I’ve downloaded at least a dozen time-tracker apps, and this is the only one I’ve found that does what I need: It asks me what I'm doing every XX minutes, which helps keep me on track as I work. It also records how much time I spent on each activity (I’ve learned to keep the descriptions broad, so I get XX hours on this job, YY hours on that job, and ZZ hours "personal," etc.), which is exactly what I need to determine how much desk time I’m really spending on work.
Since it’s the only app I’ve found that just asks me what I’m doing, rather than helping me *schedule* work or giving me data that will help me bill clients, I’ve ponied up for the subscription, even though I think it’s a bit pricy for what it does. But I’ve definitely felt my productivity slip since my 30-day trial ran out, so it’s worth the price for now. In a year, I’ll probably feel I’ve gotten my $9.99 worth, and will re-up.

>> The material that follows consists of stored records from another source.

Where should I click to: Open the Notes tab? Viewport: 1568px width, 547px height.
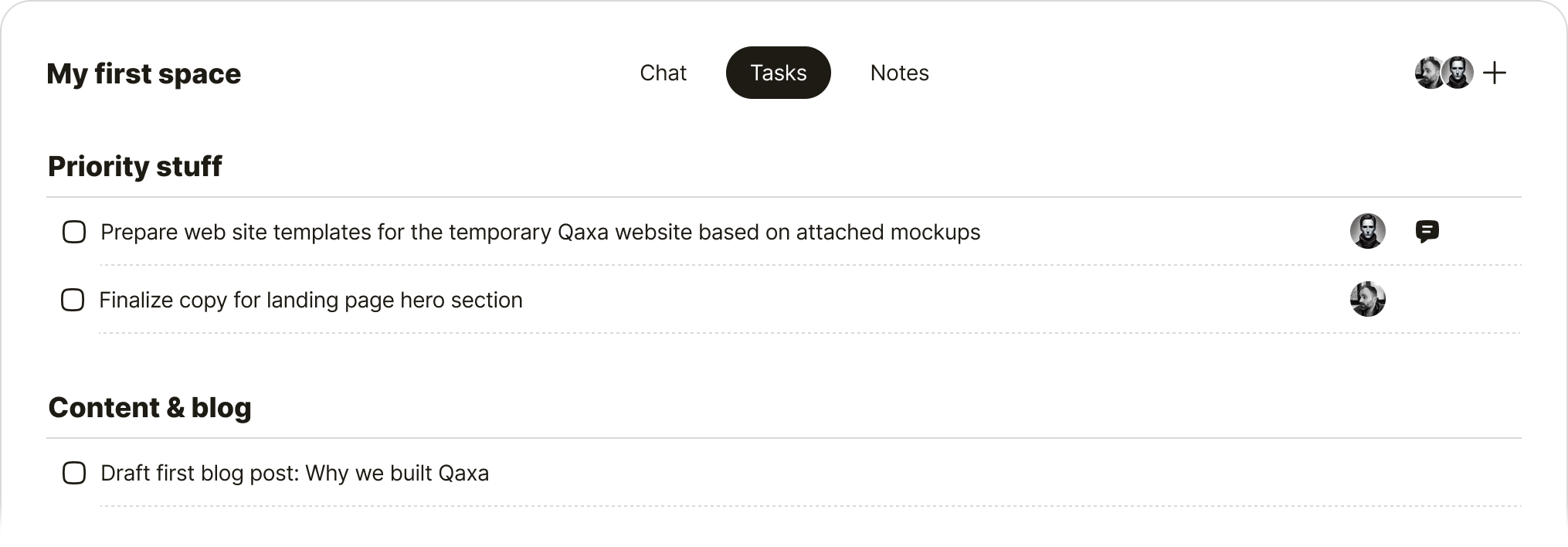[899, 73]
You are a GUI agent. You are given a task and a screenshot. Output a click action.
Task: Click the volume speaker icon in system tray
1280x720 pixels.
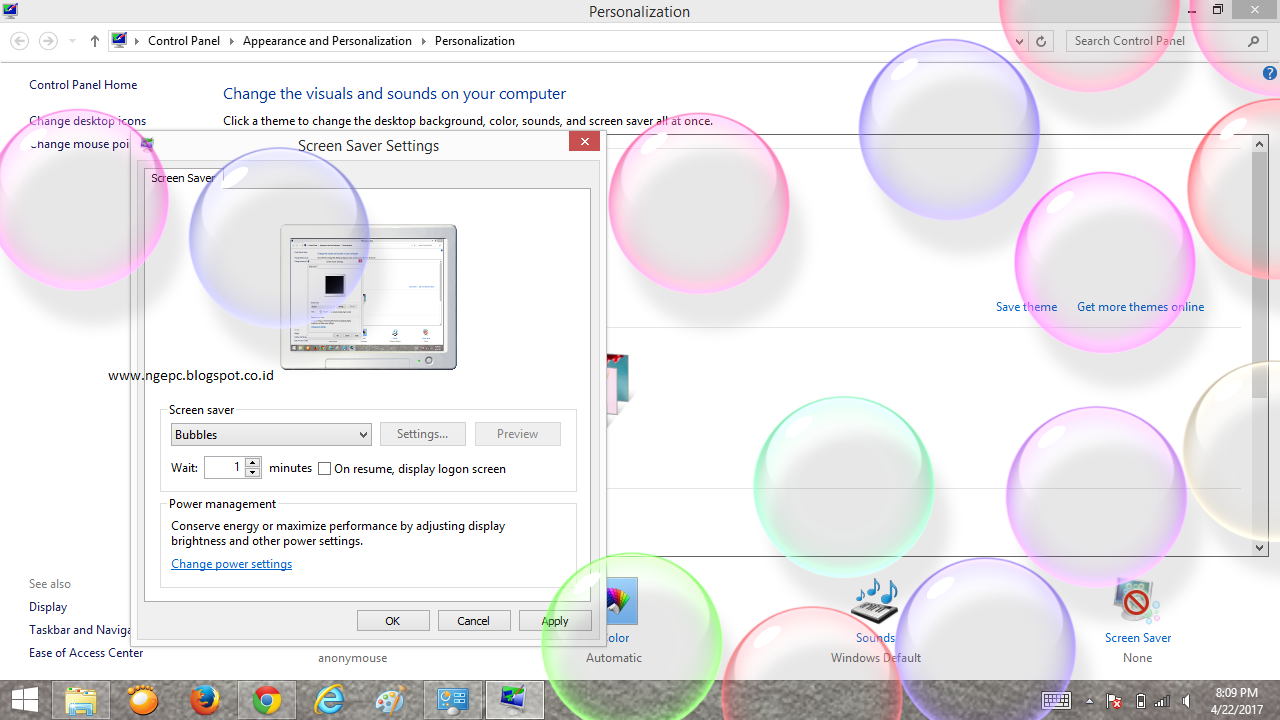point(1185,700)
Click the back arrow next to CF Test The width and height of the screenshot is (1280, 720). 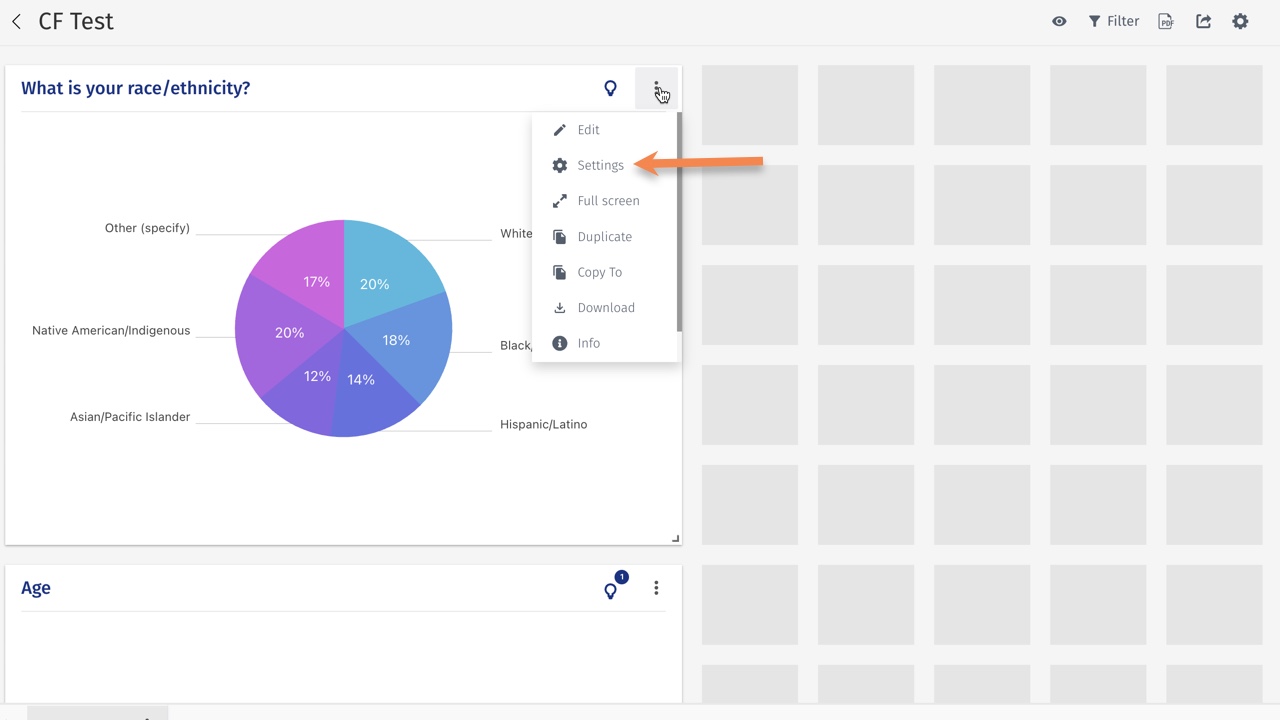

Having said that, there are several significant shortcomings:
1) For everything but the “what are you doing now” prompt, the UI is not very intuitive. After a month of using the app, I still don’t know what some of the icons are in the main screen, and when you mouse over them, they’re replaced by different content. I know there’s a tutorial, but I’ve looked at it several times, and I still can’t memorize what’s what. (Also, it’s impossible to quit the tutorial, so every time I forget something that is on Slide 2, I have to click through the whole thing.)
2) Creating entries manually is not all that intuitive either. To enter that you’ve been doing something for an hour and 15 minutes, the prompt says to enter “1h 15m.” You *can* enter “1:15” and it knows what to do with that, but it’s not clear at all that this is possible.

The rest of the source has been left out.